Everything in the entries below except the pictures must be returned exactly.
════════════════
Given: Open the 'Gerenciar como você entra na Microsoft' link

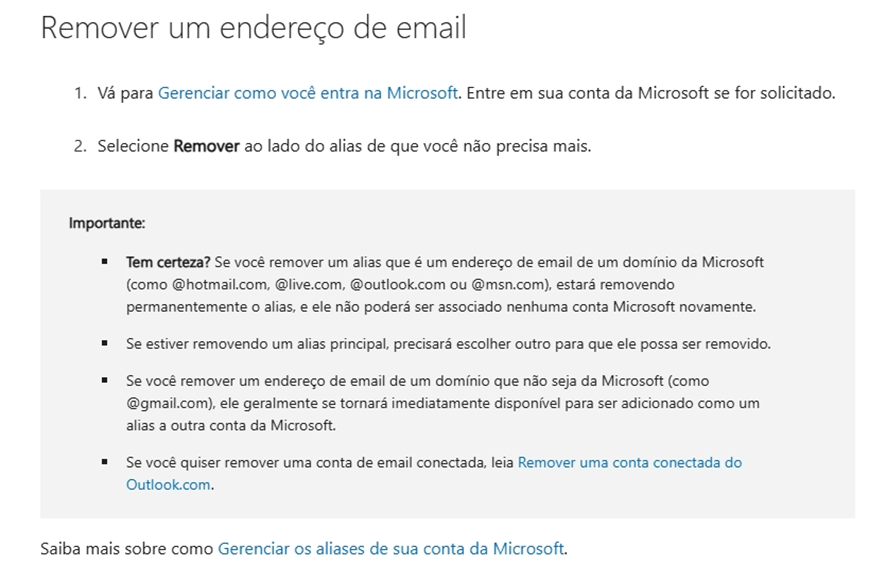Looking at the screenshot, I should click(x=308, y=93).
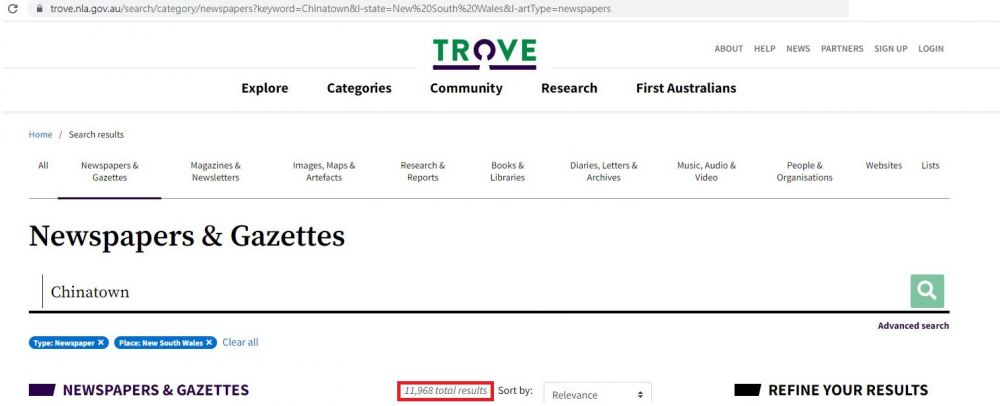Open the Advanced search link
The image size is (1000, 406).
(913, 326)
════════════════
Answer to the problem:
Given: Open the 'Gerenciar como você entra na Microsoft' link

Looking at the screenshot, I should click(x=308, y=93).
Open the Advanced search link
The image size is (1000, 406).
(913, 326)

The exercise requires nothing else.